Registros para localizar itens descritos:
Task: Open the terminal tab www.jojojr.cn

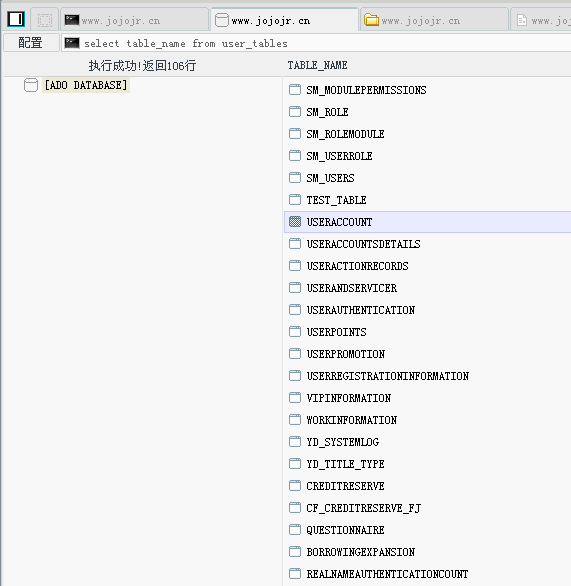Action: 135,20
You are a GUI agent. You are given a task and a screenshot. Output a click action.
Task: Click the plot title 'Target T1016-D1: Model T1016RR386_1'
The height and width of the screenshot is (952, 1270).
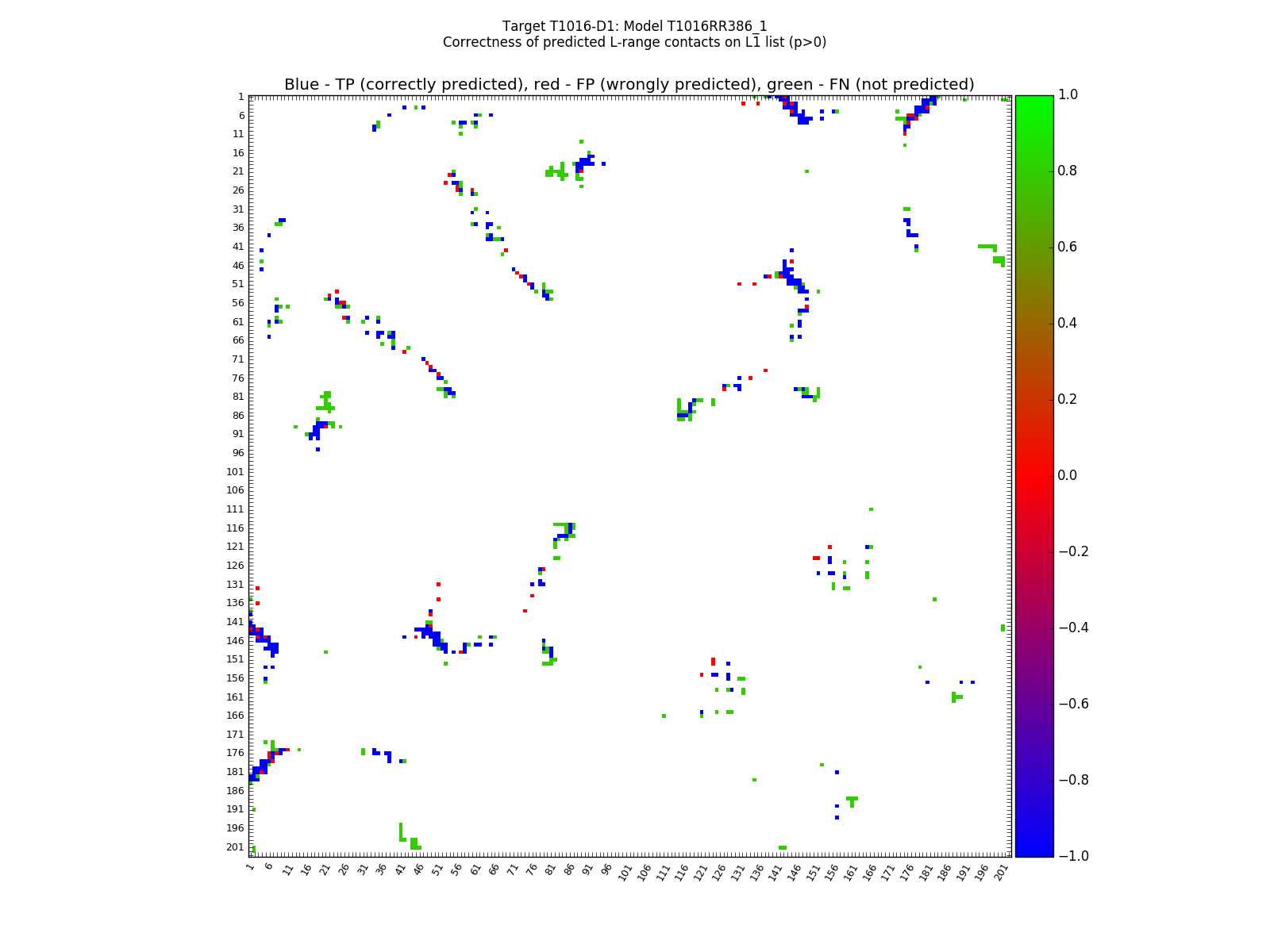(634, 26)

TAREFA PROPOSTA:
Reproduza fielmente as linhas de todos os itens acima, omitindo as imagens na resposta.

RESPOSTA ABAIXO:
Task: Open the terminal tab www.jojojr.cn

Action: 135,20
You are a GUI agent. You are given a task and a screenshot. Output a click action.
Task: Click the plot title 'Target T1016-D1: Model T1016RR386_1'
The height and width of the screenshot is (952, 1270).
(634, 26)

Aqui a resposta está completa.